大峰七十五靡(おおみね・ななじゅうご・なびき)とは吉野大峰山にある修験道の霊場である。入峰修行の行場である。

歴史

一覧

よみ エリア 近代 状況 標高 概要
75 柳の宿 やなぎのしゅく 吉野 一の坂行者堂が現存。近くには初花権現社がある。対岸の「柳の渡し」跡に灯籠が残る。
74 丈六山 じょうろくやま 吉野 × 現在の吉野神宮の地。明治維新前には勝福寺があった。この寺には丈六の蔵王権現像を祀る蔵王堂があり、金峰山寺、安禅寺と並ぶ三蔵王堂の一つだった。丈六山の名もこれに由来。幕末の四十二宿の「丈六堂宿」。また一の蔵王、一の行場とも呼ばれた。吉野神宮造営のため、大規模に整地され、跡形もない。近くには四十二宿の一つ「峰之坊宿」だった峰薬師堂跡がある。
73 吉野山 よしのやま 吉野 近代 金峰山寺。金峰山寺が吉野山の中心となるのは平安時代後期からと推測されている。
72 水分明神 みくまりみょうじん 吉野 近代 式内社。靡となったのは近代以降。幕末には勝手神社が靡とされていた。
71 金精明神 こんせいみょうじん 吉野 式内社。鳥居は金峰山二の鳥居で修行門と呼ばれる。幕末には鳥居宿という宿があったらしい。近くに蹴抜塔がある。
70 愛染宿 あいぜんのしゅく 吉野 × 安禅寺があった。
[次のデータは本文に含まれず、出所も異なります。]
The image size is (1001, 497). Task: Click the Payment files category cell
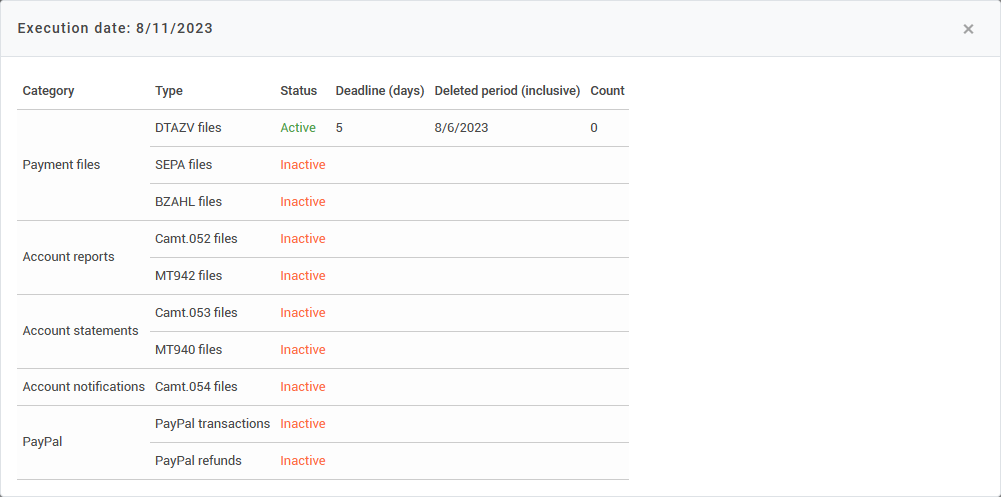click(61, 165)
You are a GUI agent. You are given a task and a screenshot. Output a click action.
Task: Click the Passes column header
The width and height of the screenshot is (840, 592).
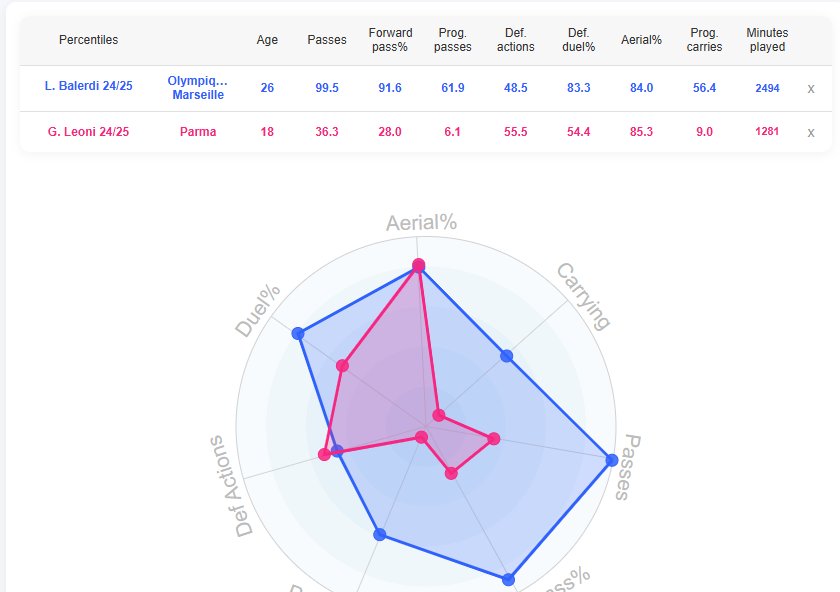(x=327, y=40)
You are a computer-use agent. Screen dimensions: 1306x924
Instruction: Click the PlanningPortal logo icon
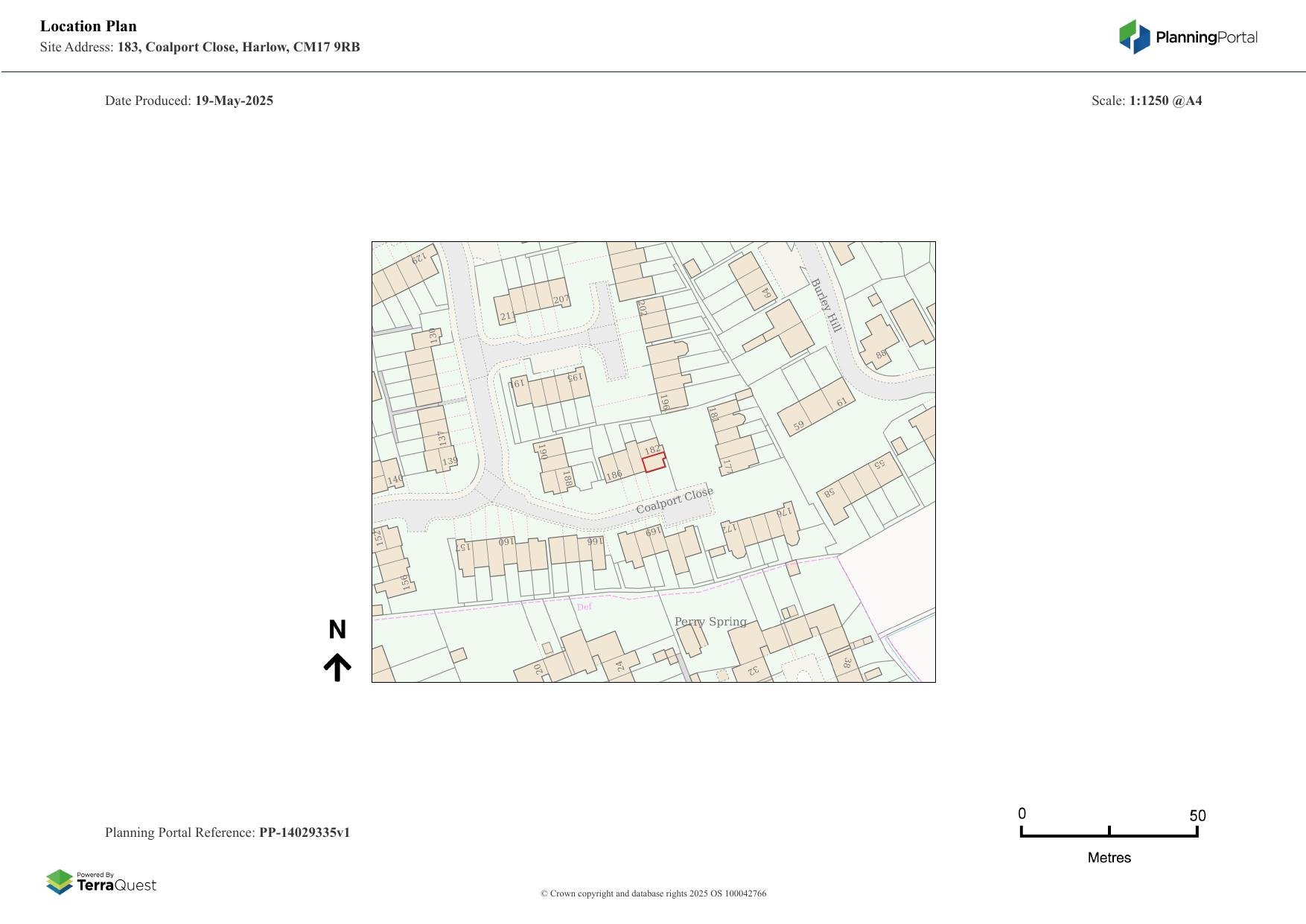tap(1134, 37)
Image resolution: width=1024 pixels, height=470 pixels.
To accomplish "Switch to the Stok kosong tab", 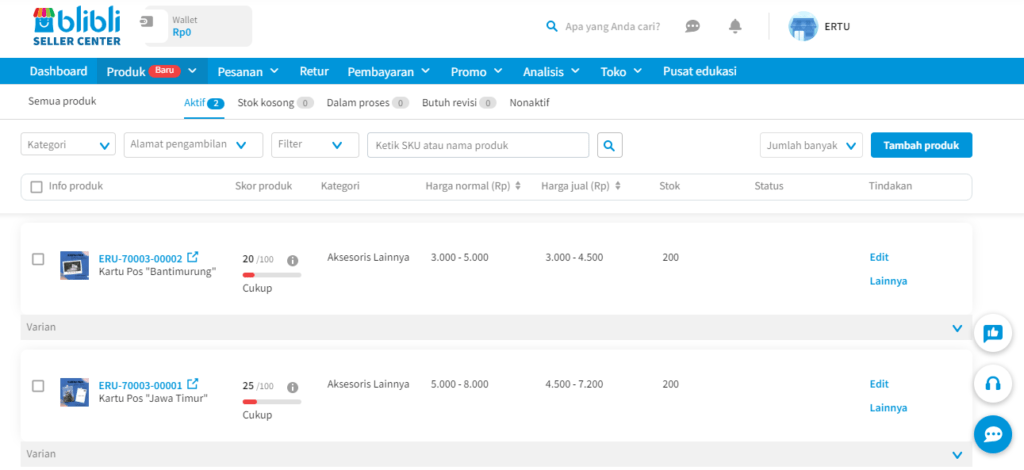I will pyautogui.click(x=275, y=103).
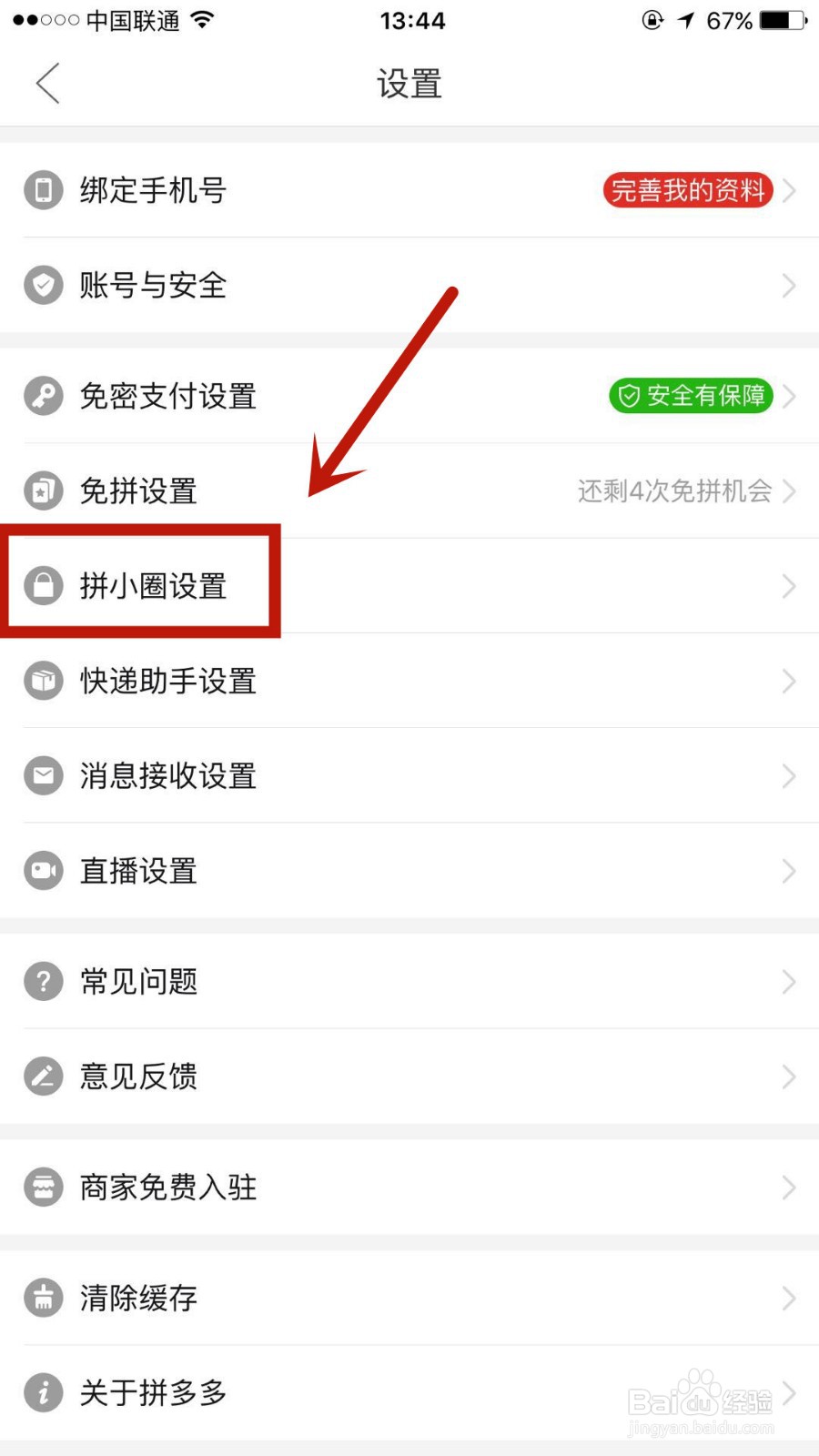
Task: Tap the green 安全有保障 badge
Action: [691, 396]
安禅寺は吉野山の奥之院と呼ばれた。『金峰山創草記』には報恩が宝塔を建立し、相応が寺を建てて本尊不動明王を祀ったという。平安時代前期に山上蔵王権現が勧請され、本尊となり、吉野修験の中心となったと推測されている。広千軒・石蔵千軒・鎌倉千軒などと呼ばれ、多くの修験者がいたらしい。のち中心地は金峰山寺に移るが幕末まで堂塔が並んでいた。明治の神仏分離で徹底的に破壊され、本尊蔵王権現は金峰山寺に遷された。「愛染の宿」とも。
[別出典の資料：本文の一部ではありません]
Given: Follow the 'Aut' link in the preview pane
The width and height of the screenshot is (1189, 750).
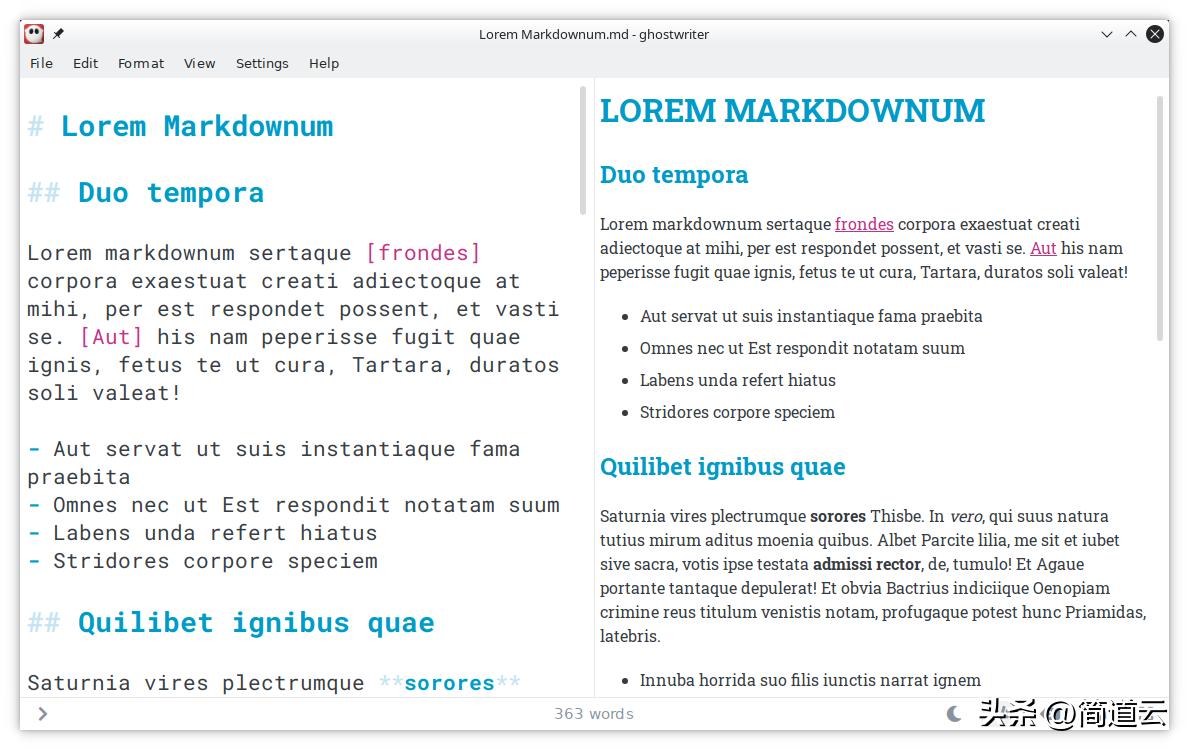Looking at the screenshot, I should click(1043, 248).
69 二蔵宿 にぞうのしゅく 山上 近代 由緒不詳。『細見記』には「二蔵カ茶屋」とあり、大峯桜の逸話を記すが幕末までは宿でも靡でもなかった。江戸時代からこのあたりは百丁茶屋と呼ばれ、山麓の村や山内寺院が経営するいくつかの茶屋があったが現在はない。愛染宿からここまで百丁、ここから山上ケ岳まで百丁あるとされる。現在、平成7年に建てられた二蔵宿山小屋があり、広場に役行者の祠と不動堂がある。森沢義信は大峯桜の逸話は『細見記』著者の取材先の作り話ではと推測する。
68 浄心門 じょうしんもん 山上 × 由緒不詳。靡としての初出は『細見記』。金峰山四門にも含まれていない。出迎不動尊の近くに名残の黒門があったという。現在、洞辻(どろつじ)茶屋が旧跡とされているようだ。「洞辻」「洞呂辻」は多くの文献に現れる。洞辻茶屋は洞川村が経営する茶屋で江戸時代から続き、現在も営業中。泥辻茶屋の南には個人経営の陀羅助茶屋も営業している。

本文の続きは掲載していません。